Joining the staff of the Lake Oswego Review and West Linn Tidings for the summer are interns Whitney Tolar, a sophomore at the University of Southern California, and Bryan T. Robinson, a junior at the University of Oregon.
'It's been a blast having these two in our office this summer,' said Tidings editor Nicole DeCosta. 'Not only do they write great stories, generate story ideas and make deadlines, they are really nice and eager to write about a variety of story topics. It will be sad to see them go back to school in the fall.'
'And did I mention that they both have amazing hair?'
n Whitney Tolar: Although she now resides in Los Angeles nine months out of the year, Tolar has had a permanent home in Lake Oswego her entire life and is enjoying being home for the summer months.
She and her family have always been familiar with the Lake Oswego Review, which is one of the reasons, Tolar said, she was excited to intern with Community Newspapers this summer.
'Throughout our childhood, my brother and I both had our names in the Lake Oswego Review at least once or twice,' she said, explaining that their softball and baseball teams were featured due to outstanding winning seasons.
'I thought that was so neat at the time. That's what I love about the Lake Oswego Review - it gives people throughout our community a chance to be in the spotlight,' Tolar said.
For that reason, 'features are definitely my favorite pieces to write,' she said. 'Not only do they allow more room for creativity, I get to learn about all the amazing things people are doing in Lake Oswego and West Linn.'
You may have already seen Tolar's work in the Review and the Tidings this summer, as she has been a part of the staff since late May.
An English major with concentrations in journalism and law, Tolar also writes for the entertainment section of USC's completely online publication, Neon Tommy.
Although her plans for after college are uncertain, Tolar said she is excited to pursue a career that incorporates writing and the media.
'Right now I'm just embracing the time I have to be a college student,' she said. 'I love to read and write, and I definitely love to learn.'
n Bryan T. Robinson: There are many ways to define West Linn resident Robinson, but when it comes to his hobbies, 'old-fashioned' may come closest. He loves to read, write, listen to music and watch art house cinema - black-and-white movies that usually have subtitles.
His infatuation with the nostalgic was part of the reason he took an internship with the Tidings this summer. Robinson doesn't know what path he wants to take, but he's certain it involves writing.
'I love to write. Stories, news, whatever it is, it just calms me down and makes me think I'm doing something right,' he said.
This 20-year-old self-proclaimed 'literary junky' said nothing will deter him from indulging in his passion for the written word.
'I have always loved to read. It's been a part of me ever since my days reading 'Harry Potter,'' he said.
When Robinson doesn't have his nose buried in a book or writing fictional short stories, he's probably listening to music.
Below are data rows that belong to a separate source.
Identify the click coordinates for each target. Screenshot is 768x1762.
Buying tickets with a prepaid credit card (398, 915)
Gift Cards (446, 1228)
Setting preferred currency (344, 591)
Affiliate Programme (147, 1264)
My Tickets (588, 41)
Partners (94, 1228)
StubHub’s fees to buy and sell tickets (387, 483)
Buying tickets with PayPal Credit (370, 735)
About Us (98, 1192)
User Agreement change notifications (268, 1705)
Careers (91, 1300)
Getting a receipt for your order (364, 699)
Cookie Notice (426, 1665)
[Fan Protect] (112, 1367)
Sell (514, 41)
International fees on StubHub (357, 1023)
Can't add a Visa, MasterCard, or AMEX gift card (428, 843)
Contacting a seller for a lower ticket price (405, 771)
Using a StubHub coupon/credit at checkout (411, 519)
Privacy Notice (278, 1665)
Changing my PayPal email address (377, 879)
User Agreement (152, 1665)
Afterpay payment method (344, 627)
'My record collection is all over the place. Some of the artists I've collected over a short time are Joy Division, Frank Zappa, Bruce Springsteen, Big Star, The Clash, The Doors, Talking Heads and Zoo.'
The last band, he adds with a chuckle, is a French psyche-rock, disco, R n' B outfit from the '70s.
'They are the homeliest looking dudes you'll ever see, but their music is unlike anything I've ever heard,' he said.
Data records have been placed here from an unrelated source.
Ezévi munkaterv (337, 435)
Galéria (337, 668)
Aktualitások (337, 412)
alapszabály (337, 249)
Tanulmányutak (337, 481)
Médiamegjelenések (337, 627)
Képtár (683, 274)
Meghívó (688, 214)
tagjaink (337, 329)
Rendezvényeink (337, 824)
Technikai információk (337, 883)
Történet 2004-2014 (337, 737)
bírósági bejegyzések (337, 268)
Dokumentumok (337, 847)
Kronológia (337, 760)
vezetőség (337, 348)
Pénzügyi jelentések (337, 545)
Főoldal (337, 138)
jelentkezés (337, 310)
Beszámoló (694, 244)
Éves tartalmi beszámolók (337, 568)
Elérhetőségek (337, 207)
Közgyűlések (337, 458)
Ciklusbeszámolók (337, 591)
He also enjoys the outdoors. Wakeboarding and swimming in the summer, snowboarding in the winter and the occasional round of golf or tennis.
Although Robinson is easily interested in new activities, he always comes back to reading and writing.
He credits this to his grandfather, Wallace Pond, who taught English for 25 years. Robinson said their conversations about books spurred him to want to read and write.
Among his favorite authors are John Irving, Charles Bukowski, Hunter S. Thompson, Mark Twain and F. Scott Fitzgerald.
'Without those guys I'd be lost. I'd have no idea how to write, and instead of journalism, I'd be knee-deep in a business major,' he said.
At this he shudders, remembering back to freshman orientation, where an adviser listed the business major requirements.
As a result, he changed his major from business to journalism, which he said, 'will be immeasurably more interesting.'
While Robinson is entering his junior year he will not be returning to the campus just yet. He will instead be studying abroad in Lyon, France.
Writing stories for the Review and Tidings, he said, will help him learn from those who know the industry.
'I plan on soaking up as much as I can, and so far everyone has been very helpful,' he said.